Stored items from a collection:
* * * * * * * * *
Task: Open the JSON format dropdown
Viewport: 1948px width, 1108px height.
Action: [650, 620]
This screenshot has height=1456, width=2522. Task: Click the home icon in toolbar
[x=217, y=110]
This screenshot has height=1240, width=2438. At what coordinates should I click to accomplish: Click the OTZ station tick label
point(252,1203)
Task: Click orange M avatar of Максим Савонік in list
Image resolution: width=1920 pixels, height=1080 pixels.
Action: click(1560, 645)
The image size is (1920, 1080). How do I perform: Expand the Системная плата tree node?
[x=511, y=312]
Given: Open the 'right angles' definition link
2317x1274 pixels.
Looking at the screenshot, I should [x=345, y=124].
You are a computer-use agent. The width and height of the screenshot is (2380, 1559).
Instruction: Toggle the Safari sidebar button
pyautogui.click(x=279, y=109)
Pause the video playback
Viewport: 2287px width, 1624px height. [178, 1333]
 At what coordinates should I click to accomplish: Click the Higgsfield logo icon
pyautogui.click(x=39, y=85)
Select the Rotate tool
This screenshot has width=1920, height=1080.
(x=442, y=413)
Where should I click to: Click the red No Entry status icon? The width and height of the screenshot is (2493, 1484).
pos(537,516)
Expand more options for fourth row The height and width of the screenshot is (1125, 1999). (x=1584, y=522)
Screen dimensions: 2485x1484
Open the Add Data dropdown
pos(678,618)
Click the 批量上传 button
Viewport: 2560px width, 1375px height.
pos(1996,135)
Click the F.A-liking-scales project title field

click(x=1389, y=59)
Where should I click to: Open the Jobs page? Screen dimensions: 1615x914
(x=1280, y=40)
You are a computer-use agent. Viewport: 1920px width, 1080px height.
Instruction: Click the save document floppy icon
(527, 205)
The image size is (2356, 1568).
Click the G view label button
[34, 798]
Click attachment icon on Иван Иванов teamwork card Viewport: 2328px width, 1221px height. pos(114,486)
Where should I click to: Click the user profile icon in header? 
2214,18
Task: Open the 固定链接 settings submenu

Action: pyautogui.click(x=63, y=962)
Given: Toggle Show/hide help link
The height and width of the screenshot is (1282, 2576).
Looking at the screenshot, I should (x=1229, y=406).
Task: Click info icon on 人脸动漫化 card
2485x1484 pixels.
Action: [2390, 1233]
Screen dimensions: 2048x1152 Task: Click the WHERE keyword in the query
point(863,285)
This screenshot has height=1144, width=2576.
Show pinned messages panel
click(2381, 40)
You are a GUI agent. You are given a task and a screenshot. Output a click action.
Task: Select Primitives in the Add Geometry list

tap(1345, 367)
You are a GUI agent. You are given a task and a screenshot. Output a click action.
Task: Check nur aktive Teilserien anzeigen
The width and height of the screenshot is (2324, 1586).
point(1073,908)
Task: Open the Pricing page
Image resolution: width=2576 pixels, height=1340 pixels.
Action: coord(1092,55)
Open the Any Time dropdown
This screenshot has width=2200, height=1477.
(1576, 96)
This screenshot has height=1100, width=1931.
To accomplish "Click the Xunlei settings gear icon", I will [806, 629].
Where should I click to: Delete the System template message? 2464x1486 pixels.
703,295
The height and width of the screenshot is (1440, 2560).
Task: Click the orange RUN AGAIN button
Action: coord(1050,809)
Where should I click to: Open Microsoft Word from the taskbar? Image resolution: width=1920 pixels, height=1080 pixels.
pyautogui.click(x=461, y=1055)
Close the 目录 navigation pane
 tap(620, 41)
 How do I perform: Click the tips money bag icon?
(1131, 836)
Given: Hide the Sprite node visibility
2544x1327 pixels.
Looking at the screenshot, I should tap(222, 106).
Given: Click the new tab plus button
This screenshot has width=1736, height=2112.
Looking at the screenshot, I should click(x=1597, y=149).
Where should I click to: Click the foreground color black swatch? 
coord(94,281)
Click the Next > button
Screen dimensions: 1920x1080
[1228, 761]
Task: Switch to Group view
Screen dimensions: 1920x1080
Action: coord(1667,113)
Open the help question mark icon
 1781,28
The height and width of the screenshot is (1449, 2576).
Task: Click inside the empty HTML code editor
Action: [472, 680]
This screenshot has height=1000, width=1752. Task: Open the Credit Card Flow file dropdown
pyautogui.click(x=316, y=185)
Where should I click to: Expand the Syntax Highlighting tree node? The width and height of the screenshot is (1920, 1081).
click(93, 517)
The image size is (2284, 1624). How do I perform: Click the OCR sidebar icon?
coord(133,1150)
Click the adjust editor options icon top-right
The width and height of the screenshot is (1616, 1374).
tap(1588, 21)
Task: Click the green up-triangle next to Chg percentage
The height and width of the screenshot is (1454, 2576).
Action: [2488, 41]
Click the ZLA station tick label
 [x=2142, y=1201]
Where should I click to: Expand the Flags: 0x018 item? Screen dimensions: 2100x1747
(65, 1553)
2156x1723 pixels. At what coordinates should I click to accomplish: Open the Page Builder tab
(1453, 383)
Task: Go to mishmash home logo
* * * * * * * * *
## How to complete this task
Repeat only the lines from the one holding "2544x1327 pixels." through the last line of the data.

## Problem solution
2544x1327 pixels.
Looking at the screenshot, I should tap(222, 106).
Given: Click the new tab plus button
This screenshot has width=1736, height=2112.
Looking at the screenshot, I should click(x=1597, y=149).
Where should I click to: Click the foreground color black swatch? 
coord(94,281)
Click the Next > button
Screen dimensions: 1920x1080
[1228, 761]
Task: Switch to Group view
Screen dimensions: 1920x1080
Action: coord(1667,113)
Open the help question mark icon
 1781,28
The height and width of the screenshot is (1449, 2576).
Task: Click inside the empty HTML code editor
Action: [472, 680]
This screenshot has height=1000, width=1752. Task: Open the Credit Card Flow file dropdown
pyautogui.click(x=316, y=185)
Where should I click to: Expand the Syntax Highlighting tree node? The width and height of the screenshot is (1920, 1081).
click(93, 517)
The image size is (2284, 1624). How do I perform: Click the OCR sidebar icon?
coord(133,1150)
Click the adjust editor options icon top-right
The width and height of the screenshot is (1616, 1374).
tap(1588, 21)
Task: Click the green up-triangle next to Chg percentage
The height and width of the screenshot is (1454, 2576).
Action: [2488, 41]
Click the ZLA station tick label
 [x=2142, y=1201]
Where should I click to: Expand the Flags: 0x018 item? Screen dimensions: 2100x1747
(65, 1553)
2156x1723 pixels. At what coordinates should I click to accomplish: Open the Page Builder tab
(1453, 383)
Task: Go to mishmash home logo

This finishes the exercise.